BIOGEOGRAPHIC STABILITY OF BENTHIC MARINE MOLLUSKS ACROSS THE END-CRETACEOUS MASS EXTINCTION (Invited Presentation)


TRUJILLO, Victor1, HELMS, Lucy2, AL ASWAD, Jood3, MONARREZ, Pedro3 and PAYNE, Jonathan4, (1)Department of Earth and Planetary Science, UC Davis, One Shields Avenue, Davis, CA 95616, (2)Department of Geosciences, Smith College, Burton Hall 115, North Hampton, MA 01063, (3)Department of Geological Sciences, Stanford University, 450 Jane Stanford Way, Stanford, CA 94305, (4)Department of Earth and Planetary Sciences, Stanford University, 450 Jane Stanford Way, Building 320, Stanford, CA 94305

Analyses of marine biogeographic structure across the end-Cretaceous mass extinction show conflicting results; some indicate greater cosmopolitanism whereas others indicate increased provinciality.
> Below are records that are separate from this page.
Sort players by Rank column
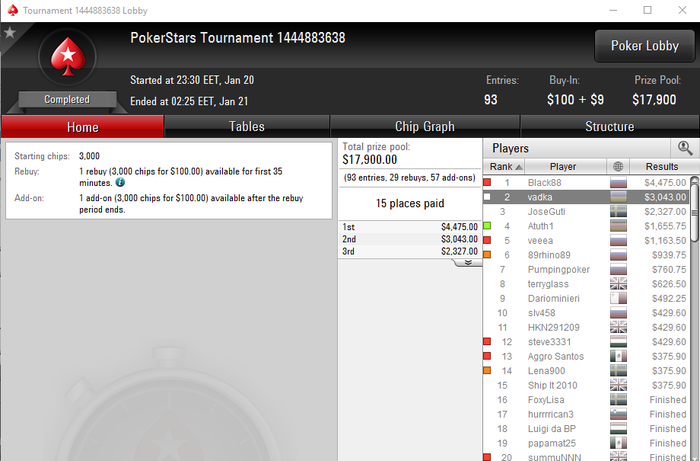 (504, 166)
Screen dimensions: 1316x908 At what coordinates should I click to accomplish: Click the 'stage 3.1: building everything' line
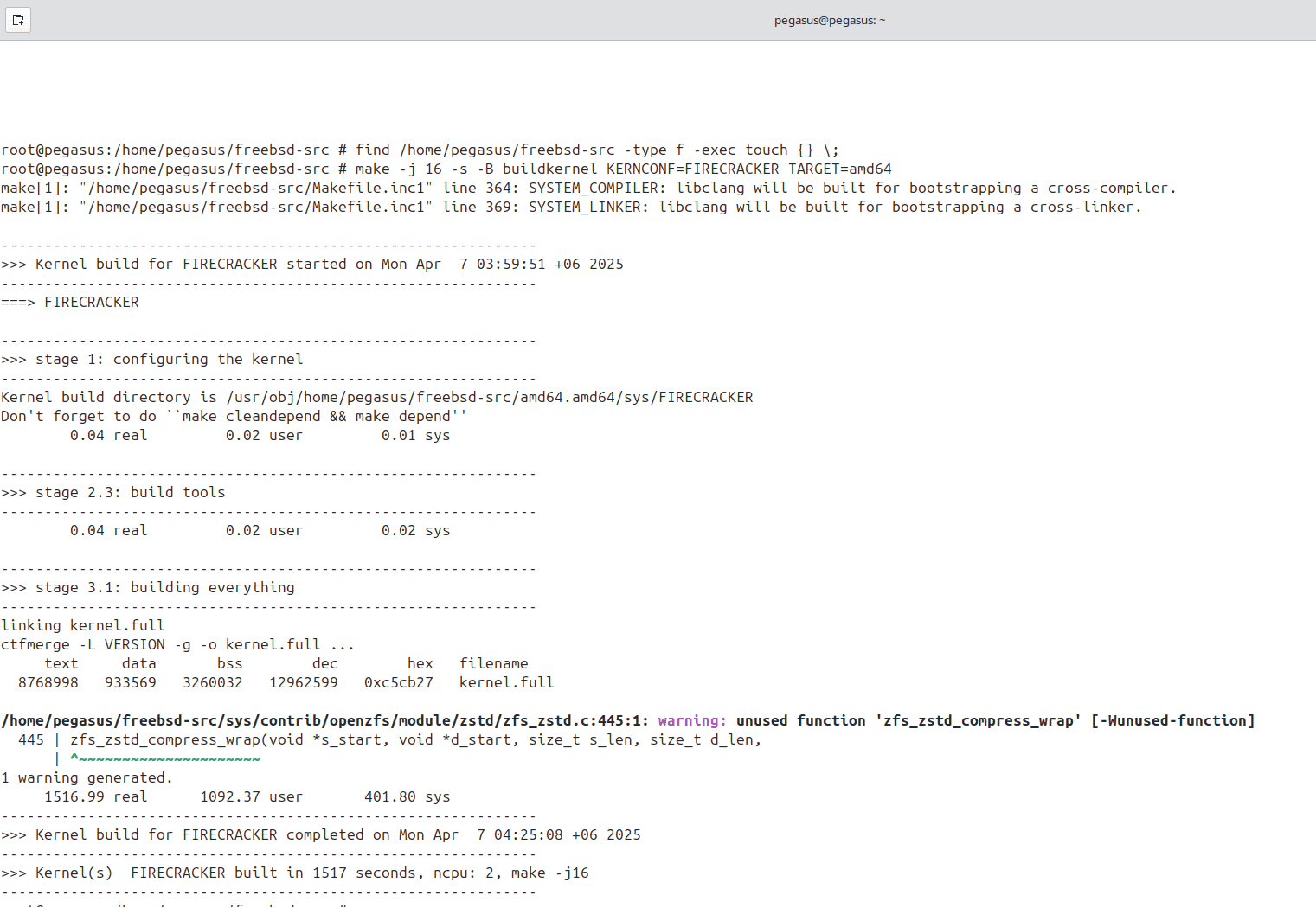click(x=164, y=588)
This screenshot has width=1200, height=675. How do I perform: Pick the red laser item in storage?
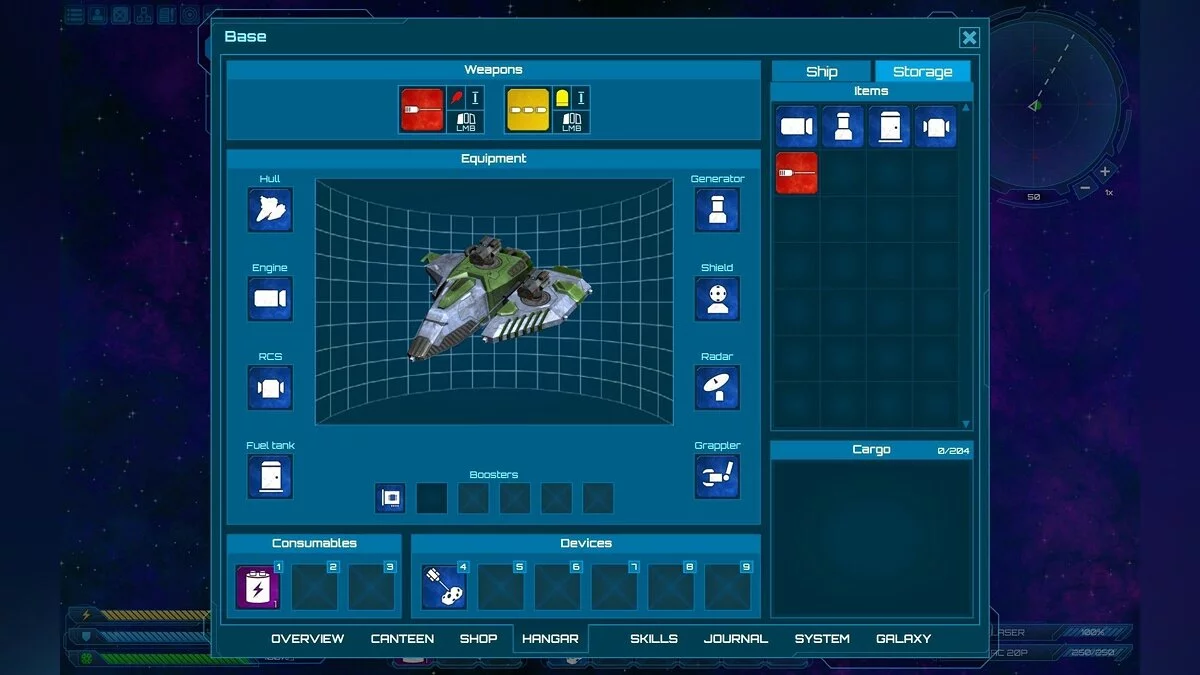[x=796, y=173]

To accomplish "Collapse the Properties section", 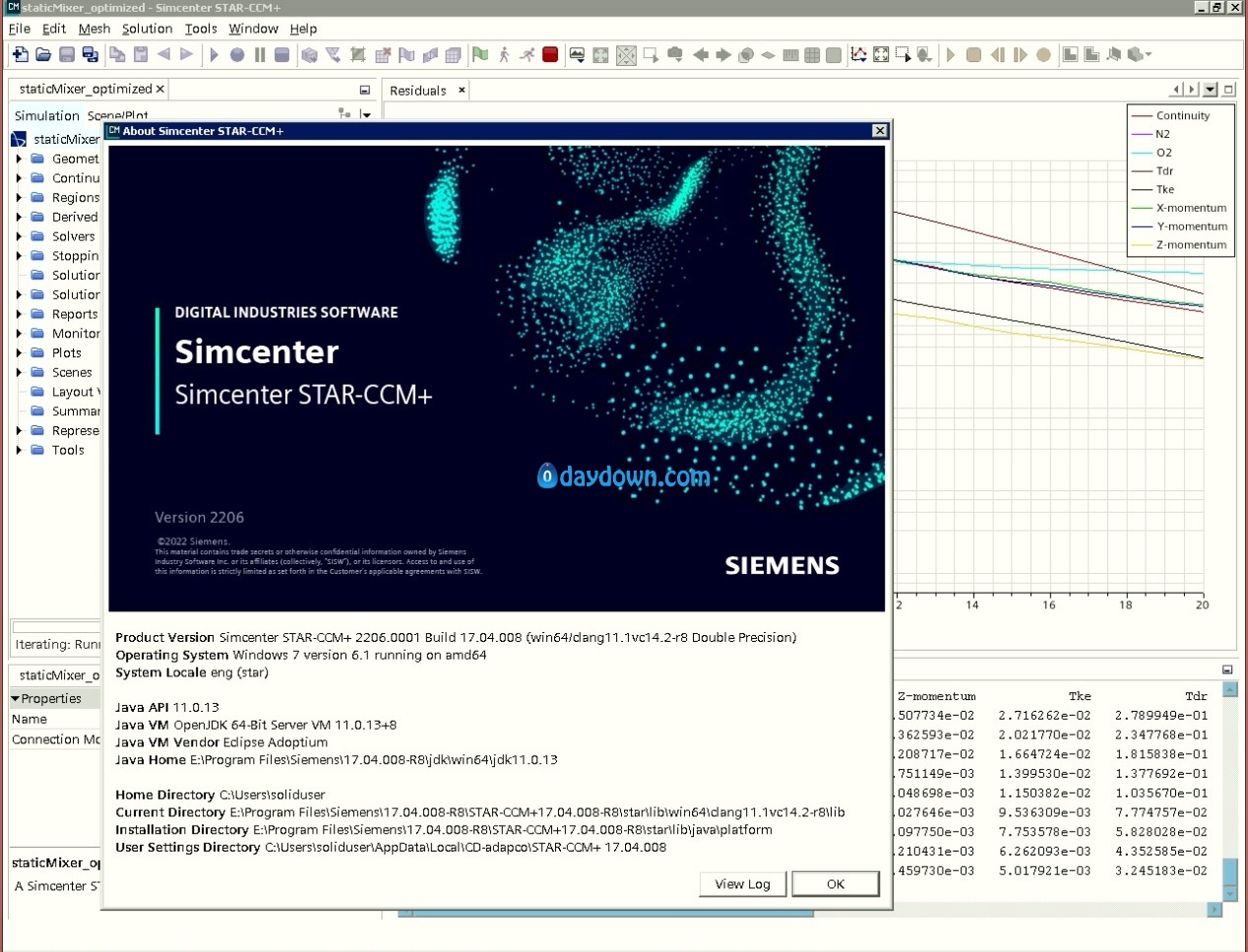I will [x=16, y=698].
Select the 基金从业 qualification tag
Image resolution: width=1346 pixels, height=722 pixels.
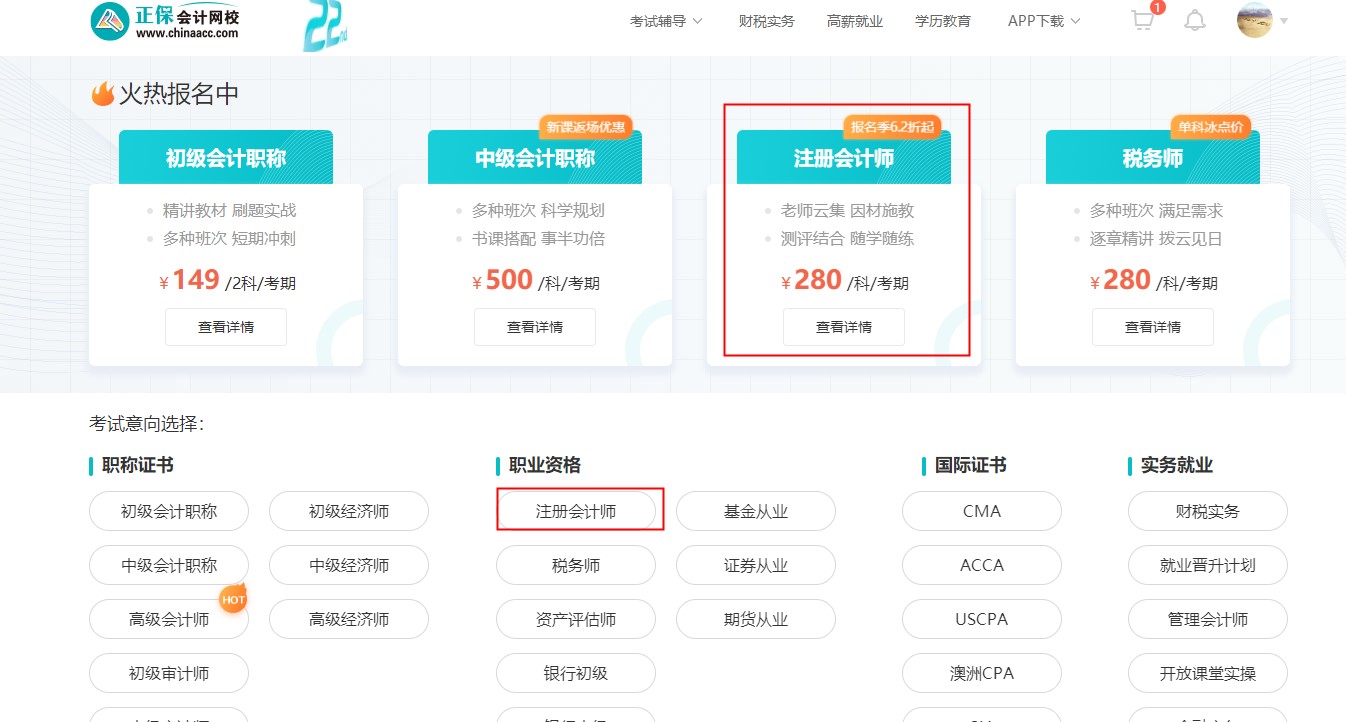click(756, 511)
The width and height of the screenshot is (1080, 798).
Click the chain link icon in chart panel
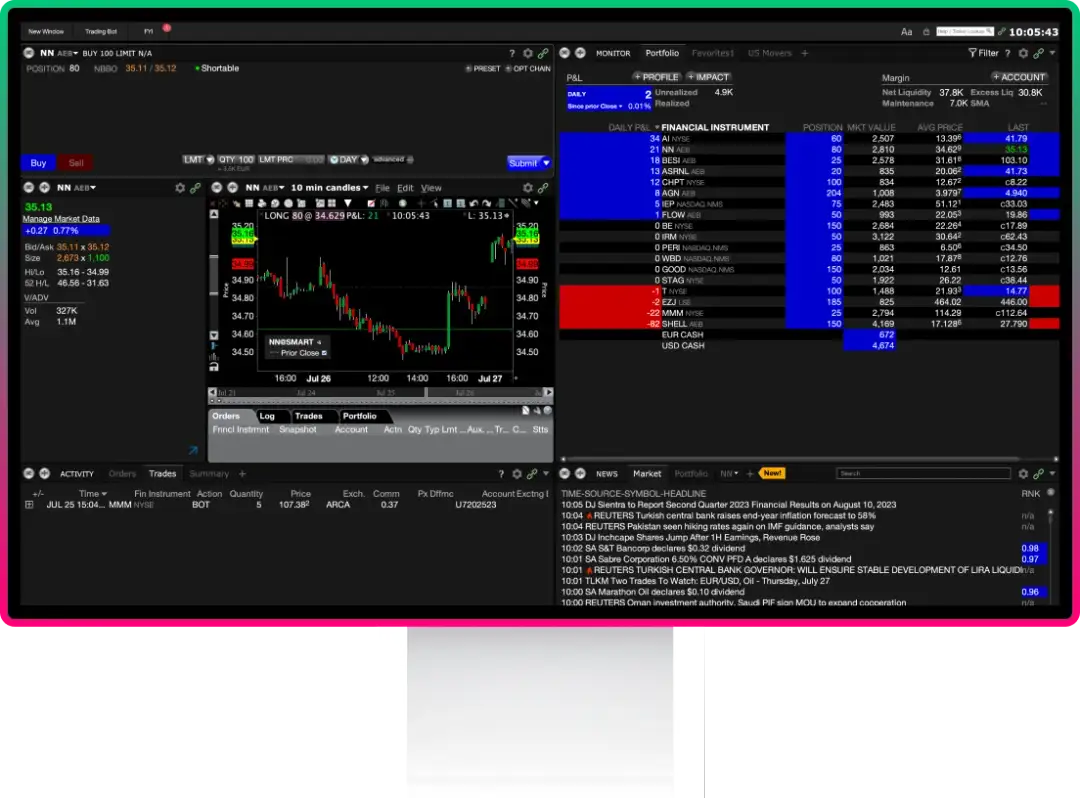(543, 187)
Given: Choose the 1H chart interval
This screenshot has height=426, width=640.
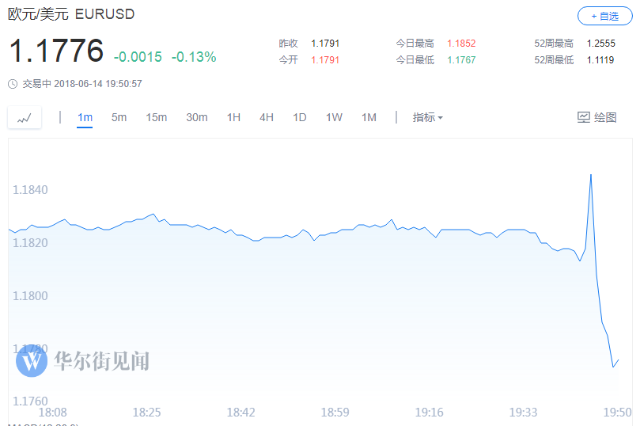Looking at the screenshot, I should pyautogui.click(x=233, y=118).
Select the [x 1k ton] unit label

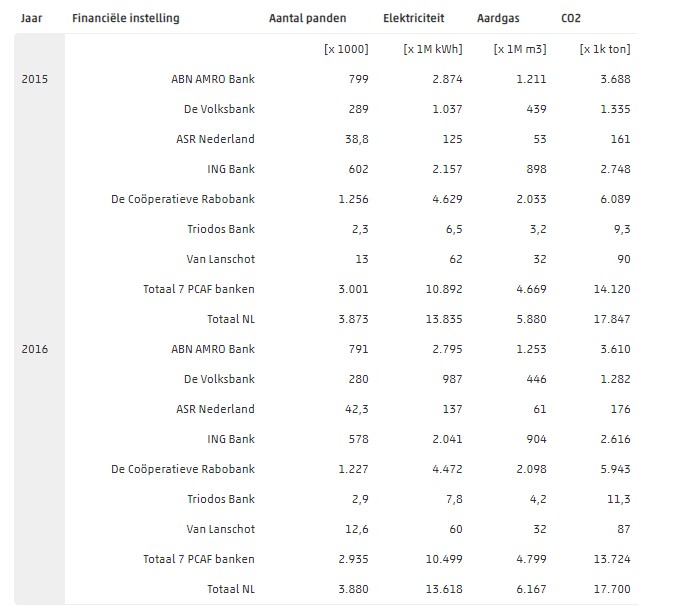pos(605,49)
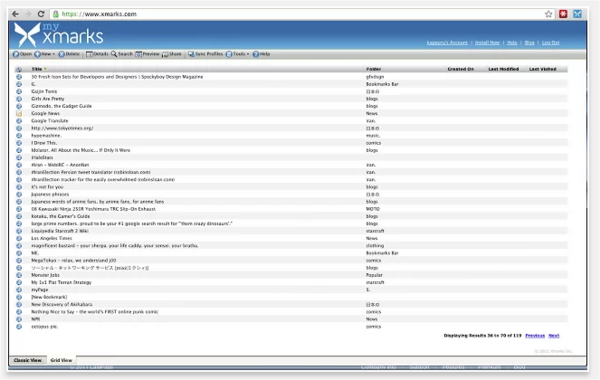This screenshot has width=600, height=380.
Task: Open Sync Profiles from toolbar
Action: (205, 54)
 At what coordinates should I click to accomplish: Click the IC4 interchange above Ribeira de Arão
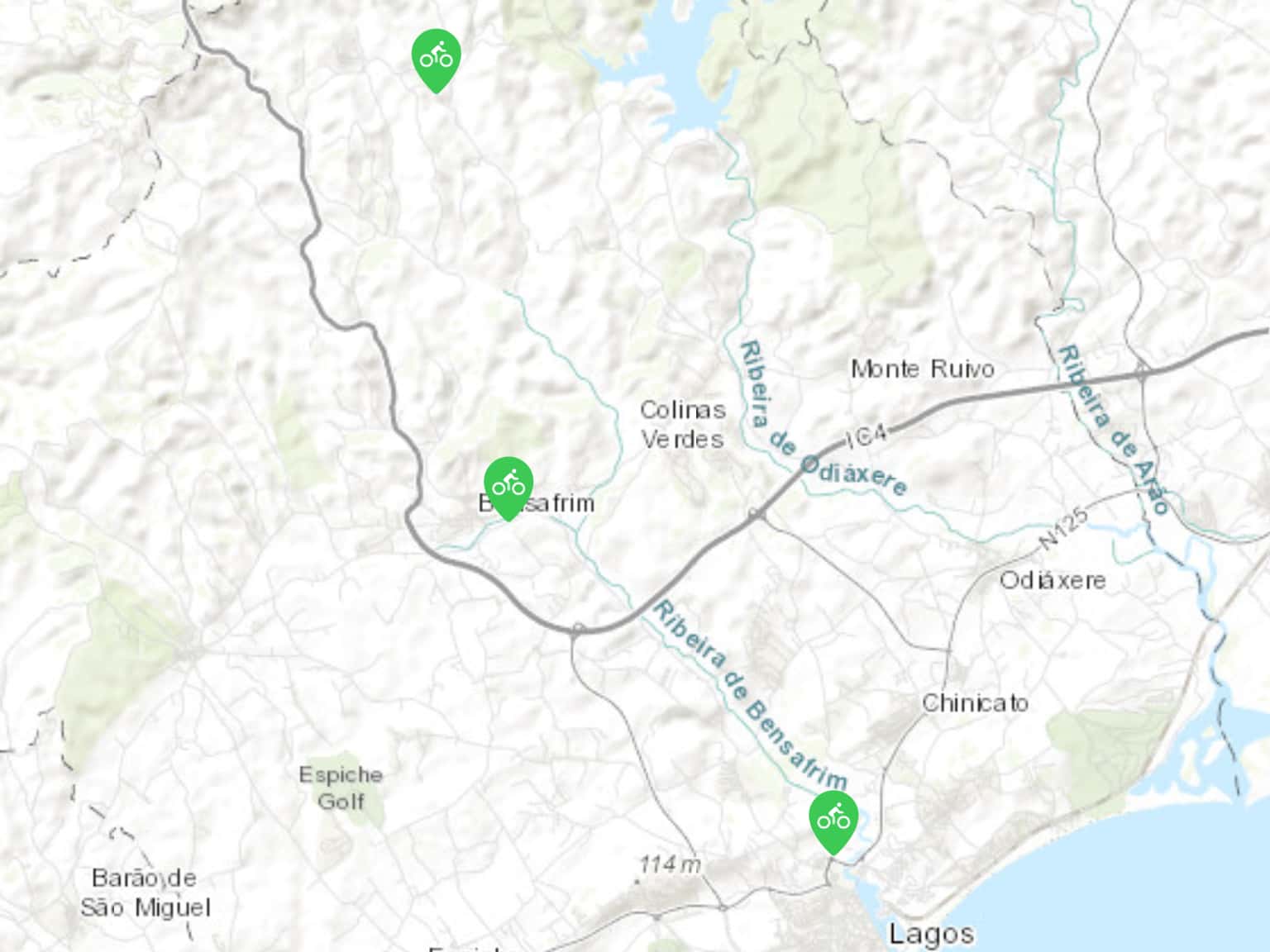click(1141, 372)
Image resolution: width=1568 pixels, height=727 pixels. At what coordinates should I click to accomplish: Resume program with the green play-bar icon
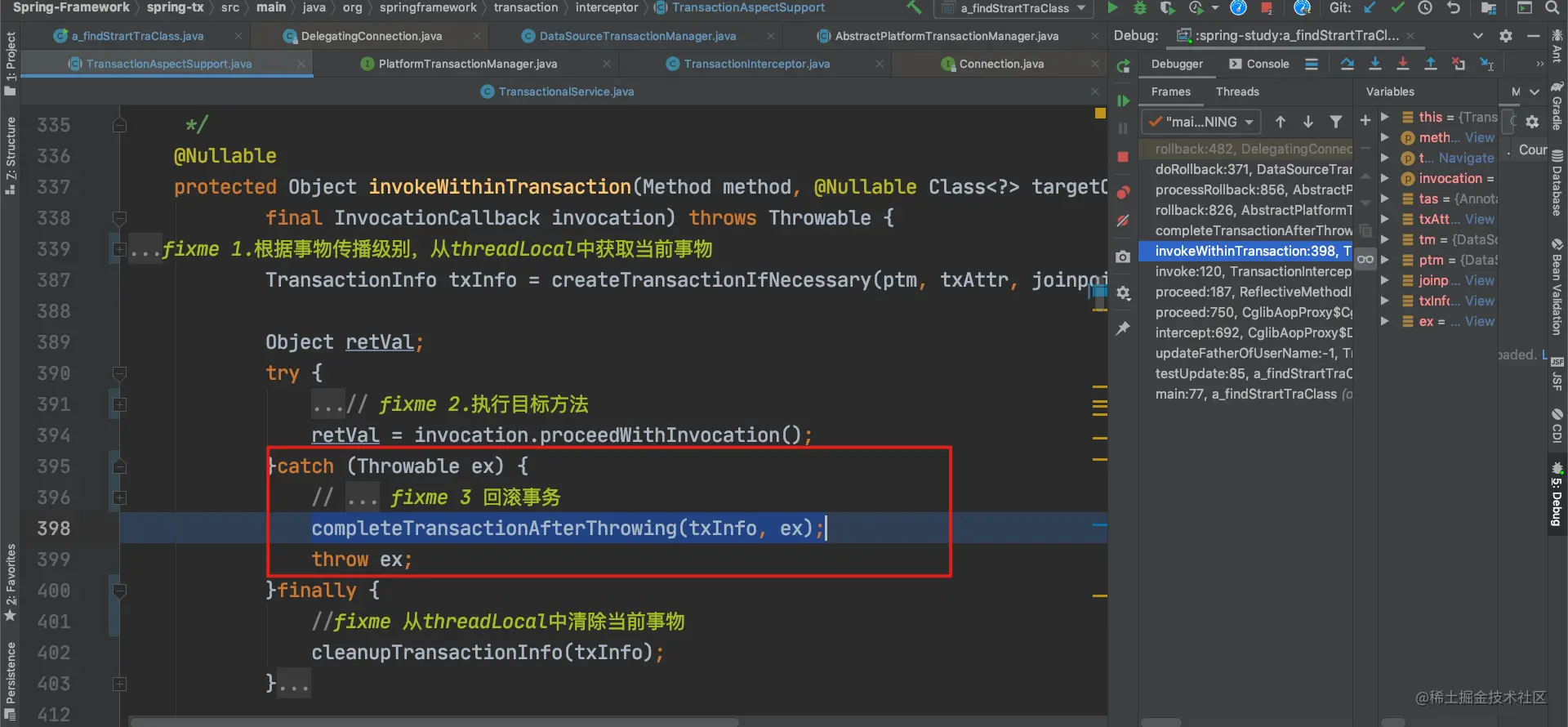[1124, 100]
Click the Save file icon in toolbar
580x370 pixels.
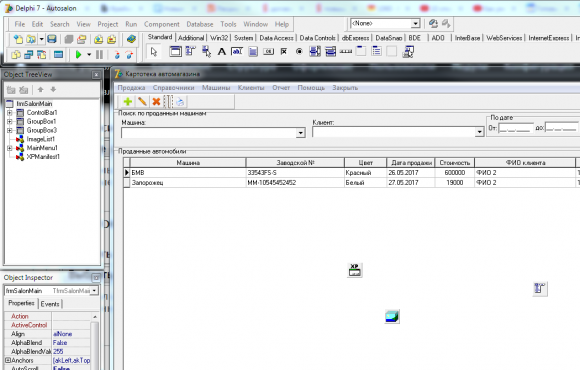[52, 39]
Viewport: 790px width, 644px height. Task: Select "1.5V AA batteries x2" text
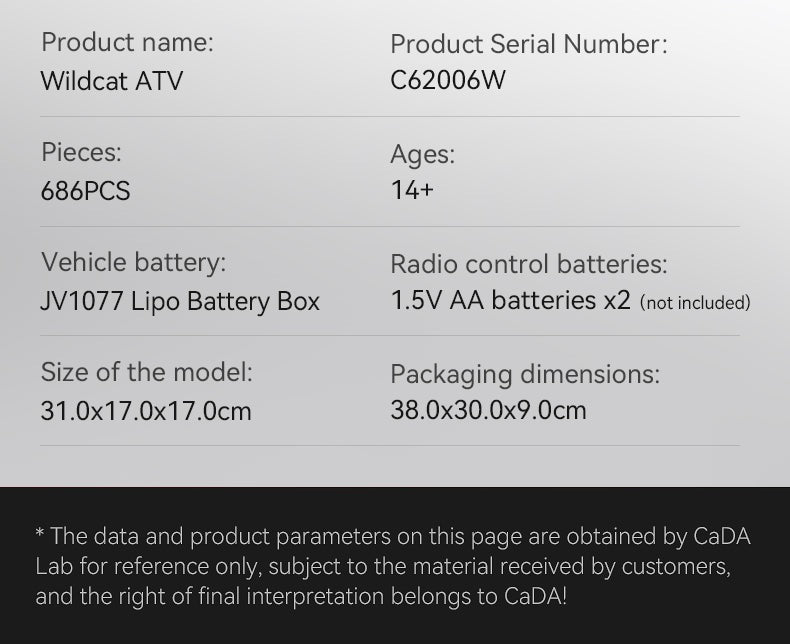(x=510, y=301)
Understanding whether and why this extinction event, and perhaps others like it, influenced the structure of marine communities is important for understanding the effects of extinction on ecosystems and the processes that underpin early recovery. To quantify how marine biogeography changed across the end-Cretaceous mass extinction and assess underlying causes, we downloaded fossil occurrence data from the Paleobiology Database, and selected for the 1,000 genera and 12,386 fossil occurrences of classes Bivalvia and Gastropoda from the Maastrichtian (~72.1 - 66 Ma) and Danian (~66.1 - 61.6 Ma) ages. The structure of taxonomic similarity was measured as a function of distance on a global grid of 812 equal-area (~630,000 km2) hexagonal cells using the Czekanowski and Jaccard coefficients, which each measure taxonomic similarity on a scale from 0 (totally endemic) and 1(totally widespread). We find no evidence for significant change in overall similarity or the relationship between similarity and distance in these data, whether measured across the combined dataset, each class individually, or when analyzing changes in biogeographic structure for surviving genera alone. The results are also not sensitive to the minimum number of occurrences set for the inclusion of geographic cells in the analysis. These findings indicate that the mass extinction did not result in any ecological release on the geographic ranges of marine genera, nor does any environmental change appear to have caused either increased or decreased environmental heterogeneity at a scale that would shift global biogeographic patterns.